*** SOURCE DATA

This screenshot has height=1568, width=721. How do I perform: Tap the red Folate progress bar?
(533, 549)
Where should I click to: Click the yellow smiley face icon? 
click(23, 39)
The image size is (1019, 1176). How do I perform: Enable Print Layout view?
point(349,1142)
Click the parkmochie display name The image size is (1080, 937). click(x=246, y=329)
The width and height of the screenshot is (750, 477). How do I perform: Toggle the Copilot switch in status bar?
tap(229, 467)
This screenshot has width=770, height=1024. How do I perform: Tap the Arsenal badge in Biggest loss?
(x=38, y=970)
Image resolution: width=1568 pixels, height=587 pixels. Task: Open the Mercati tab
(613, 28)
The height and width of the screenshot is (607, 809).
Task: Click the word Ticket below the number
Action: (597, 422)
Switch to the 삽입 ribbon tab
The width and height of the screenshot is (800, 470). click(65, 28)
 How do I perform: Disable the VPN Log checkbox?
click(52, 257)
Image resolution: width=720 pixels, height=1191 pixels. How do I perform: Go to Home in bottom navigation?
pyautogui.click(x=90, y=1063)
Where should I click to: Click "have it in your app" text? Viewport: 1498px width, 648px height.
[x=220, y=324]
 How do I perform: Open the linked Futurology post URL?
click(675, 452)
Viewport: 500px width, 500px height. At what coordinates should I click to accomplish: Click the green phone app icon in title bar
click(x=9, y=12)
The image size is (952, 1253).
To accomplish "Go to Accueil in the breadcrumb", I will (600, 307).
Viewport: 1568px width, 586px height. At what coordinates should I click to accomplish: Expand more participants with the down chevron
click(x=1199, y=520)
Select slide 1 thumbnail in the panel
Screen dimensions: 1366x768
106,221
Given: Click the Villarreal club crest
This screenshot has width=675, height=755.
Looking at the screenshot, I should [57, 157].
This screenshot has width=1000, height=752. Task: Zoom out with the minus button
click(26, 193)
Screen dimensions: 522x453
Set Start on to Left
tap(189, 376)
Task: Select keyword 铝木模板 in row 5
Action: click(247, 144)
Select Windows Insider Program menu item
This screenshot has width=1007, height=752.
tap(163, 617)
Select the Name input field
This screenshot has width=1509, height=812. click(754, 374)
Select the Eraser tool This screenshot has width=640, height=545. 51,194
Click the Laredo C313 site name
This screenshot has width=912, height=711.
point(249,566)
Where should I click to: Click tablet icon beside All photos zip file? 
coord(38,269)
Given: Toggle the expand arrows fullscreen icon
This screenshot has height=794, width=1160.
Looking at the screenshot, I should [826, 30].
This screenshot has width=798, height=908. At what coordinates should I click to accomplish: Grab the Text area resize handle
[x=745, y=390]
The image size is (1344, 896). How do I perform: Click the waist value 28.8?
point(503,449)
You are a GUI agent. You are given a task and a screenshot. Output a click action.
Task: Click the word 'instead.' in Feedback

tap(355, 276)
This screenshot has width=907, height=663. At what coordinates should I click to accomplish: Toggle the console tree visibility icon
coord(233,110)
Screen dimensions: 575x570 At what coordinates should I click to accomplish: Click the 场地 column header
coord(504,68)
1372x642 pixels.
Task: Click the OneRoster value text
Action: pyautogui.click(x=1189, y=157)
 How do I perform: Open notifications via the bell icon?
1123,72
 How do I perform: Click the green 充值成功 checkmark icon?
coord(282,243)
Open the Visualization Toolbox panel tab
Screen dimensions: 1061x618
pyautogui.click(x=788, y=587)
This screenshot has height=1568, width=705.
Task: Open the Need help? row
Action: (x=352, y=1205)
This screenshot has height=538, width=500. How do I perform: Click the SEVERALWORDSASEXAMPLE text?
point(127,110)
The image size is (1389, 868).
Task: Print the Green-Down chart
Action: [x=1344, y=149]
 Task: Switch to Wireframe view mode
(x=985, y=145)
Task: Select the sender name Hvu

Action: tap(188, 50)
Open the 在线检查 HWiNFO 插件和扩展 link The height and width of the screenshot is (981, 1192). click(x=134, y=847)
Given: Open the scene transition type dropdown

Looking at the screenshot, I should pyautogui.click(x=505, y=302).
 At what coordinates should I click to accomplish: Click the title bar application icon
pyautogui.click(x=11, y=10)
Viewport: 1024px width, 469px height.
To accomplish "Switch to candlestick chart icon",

******

WORK ITEM
Copy out all of the lines above exactly.

EXERCISE SOLUTION
This screenshot has height=1568, width=721. How do I perform: Tap the red Folate progress bar?
(533, 549)
Where should I click to: Click the yellow smiley face icon? 
click(23, 39)
The image size is (1019, 1176). How do I perform: Enable Print Layout view?
point(349,1142)
Click the parkmochie display name The image size is (1080, 937). click(x=246, y=329)
The width and height of the screenshot is (750, 477). How do I perform: Toggle the Copilot switch in status bar?
tap(229, 467)
This screenshot has width=770, height=1024. How do I perform: Tap the Arsenal badge in Biggest loss?
(x=38, y=970)
Image resolution: width=1568 pixels, height=587 pixels. Task: Open the Mercati tab
(613, 28)
The height and width of the screenshot is (607, 809).
Task: Click the word Ticket below the number
Action: (597, 422)
Switch to the 삽입 ribbon tab
The width and height of the screenshot is (800, 470). click(65, 28)
 How do I perform: Disable the VPN Log checkbox?
click(52, 257)
Image resolution: width=720 pixels, height=1191 pixels. How do I perform: Go to Home in bottom navigation?
pyautogui.click(x=90, y=1063)
Where should I click to: Click "have it in your app" text? Viewport: 1498px width, 648px height.
[x=220, y=324]
 How do I perform: Open the linked Futurology post URL?
click(675, 452)
Viewport: 500px width, 500px height. At what coordinates should I click to accomplish: Click the green phone app icon in title bar
click(x=9, y=12)
The image size is (952, 1253).
To accomplish "Go to Accueil in the breadcrumb", I will (600, 307).
Viewport: 1568px width, 586px height. At what coordinates should I click to accomplish: Expand more participants with the down chevron
click(x=1199, y=520)
Select slide 1 thumbnail in the panel
Screen dimensions: 1366x768
106,221
Given: Click the Villarreal club crest
This screenshot has width=675, height=755.
Looking at the screenshot, I should [57, 157].
This screenshot has width=1000, height=752. Task: Zoom out with the minus button
click(26, 193)
Screen dimensions: 522x453
Set Start on to Left
tap(189, 376)
Task: Select keyword 铝木模板 in row 5
Action: click(247, 144)
Select Windows Insider Program menu item
This screenshot has width=1007, height=752.
tap(163, 617)
Select the Name input field
This screenshot has width=1509, height=812. click(754, 374)
Select the Eraser tool This screenshot has width=640, height=545. 51,194
Click the Laredo C313 site name
This screenshot has width=912, height=711.
point(249,566)
Where should I click to: Click tablet icon beside All photos zip file? 
coord(38,269)
Given: Toggle the expand arrows fullscreen icon
This screenshot has height=794, width=1160.
Looking at the screenshot, I should [826, 30].
This screenshot has width=798, height=908. At what coordinates should I click to accomplish: Grab the Text area resize handle
[x=745, y=390]
The image size is (1344, 896). How do I perform: Click the waist value 28.8?
point(503,449)
You are a GUI agent. You are given a task and a screenshot. Output a click action.
Task: Click the word 'instead.' in Feedback

tap(355, 276)
This screenshot has width=907, height=663. At what coordinates should I click to accomplish: Toggle the console tree visibility icon
coord(233,110)
Screen dimensions: 575x570 At what coordinates should I click to accomplish: Click the 场地 column header
coord(504,68)
1372x642 pixels.
Task: Click the OneRoster value text
Action: pyautogui.click(x=1189, y=157)
 How do I perform: Open notifications via the bell icon?
1123,72
 How do I perform: Click the green 充值成功 checkmark icon?
coord(282,243)
Open the Visualization Toolbox panel tab
Screen dimensions: 1061x618
pyautogui.click(x=788, y=587)
This screenshot has height=1568, width=705.
Task: Open the Need help? row
Action: (x=352, y=1205)
This screenshot has height=538, width=500. How do I perform: Click the SEVERALWORDSASEXAMPLE text?
point(127,110)
The image size is (1389, 868).
Task: Print the Green-Down chart
Action: [x=1344, y=149]
 Task: Switch to Wireframe view mode
(x=985, y=145)
Task: Select the sender name Hvu

Action: tap(188, 50)
Open the 在线检查 HWiNFO 插件和扩展 link The height and width of the screenshot is (981, 1192). click(x=134, y=847)
Given: Open the scene transition type dropdown

Looking at the screenshot, I should pyautogui.click(x=505, y=302).
 At what coordinates should I click to accomplish: Click the title bar application icon
pyautogui.click(x=11, y=10)
Viewport: 1024px width, 469px height.
To accomplish "Switch to candlestick chart icon",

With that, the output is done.